The stiff upper lip came to define the British high culture during the Victorian era wherein public school curriculum comprised the study of Greek and Latin classics alongside cricket to chisel out the ideal gentleman. It was common practice in these schools to slide in a sheet of wood in the child’s tunic to correct their posture. Nurtured on Homer and Virgil these young men were ready to be sent out to govern some portion of the vast empire.

Commissioned by Louis XV Joseph-Marie Vien in 1965 painted an expressionless Marcus Aurelius, the paragon of stoic virtue, distributing bread to a distressed public reeling from the ravages of the pandemic of their times, the Antonine plague that decimated 10% of Rome’s population.
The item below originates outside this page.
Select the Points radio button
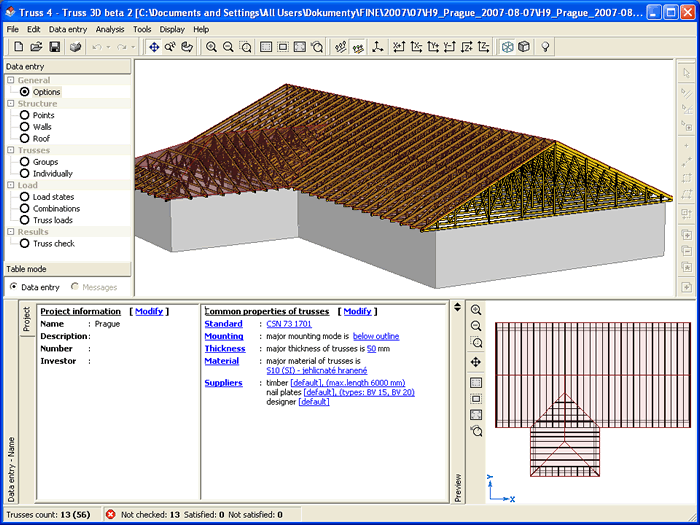click(25, 115)
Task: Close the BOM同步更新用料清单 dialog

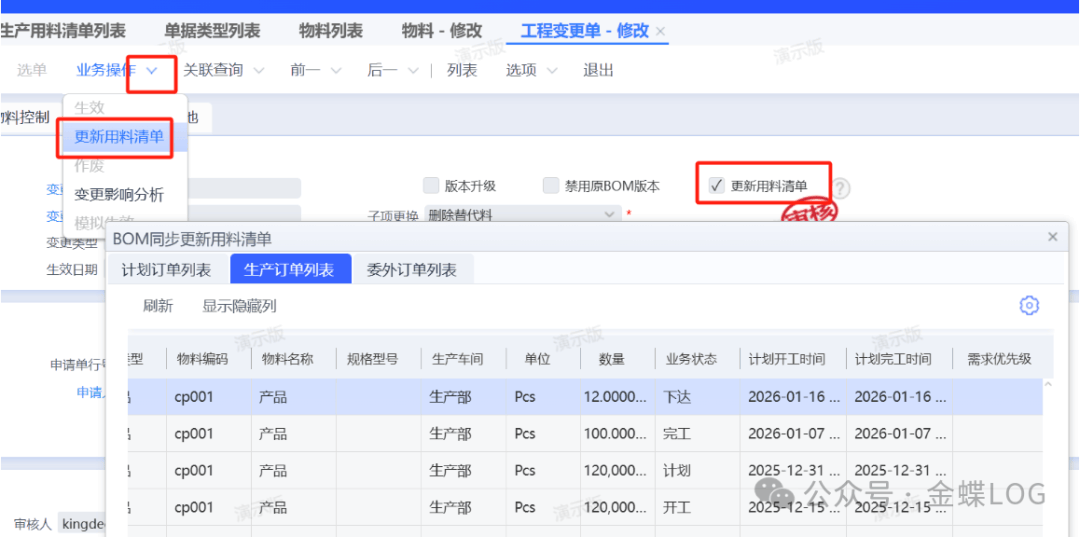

In the last few years we have seen stoicism gaining currency in the woke quarters on social media most often quoted by motivational pages. A wider reading of stoics can reveal one how sensitive these people were to the disturbing realities of their times.

In essence it’s a practice in pacifying the feverish soul through mindfulness and acceptance. Psychologists are widely incorporating these techniques as part of cognitive behavioural therapy in disciplining the thoughts. With rising number of people battling mental health issues, stoicism has become ever more relevant since it is a philosophy far from vague abstractions that can be applied in everyday life.

In today’s fast paced life stoics teach us to slow down our thoughts to maintain order and spare time to ponder and evaluate the impressions prior to generating a response. As opposed to popular self-help books stoics preach detachment from worldly success and place attainment of personal virtue as the highest goal one should strive for.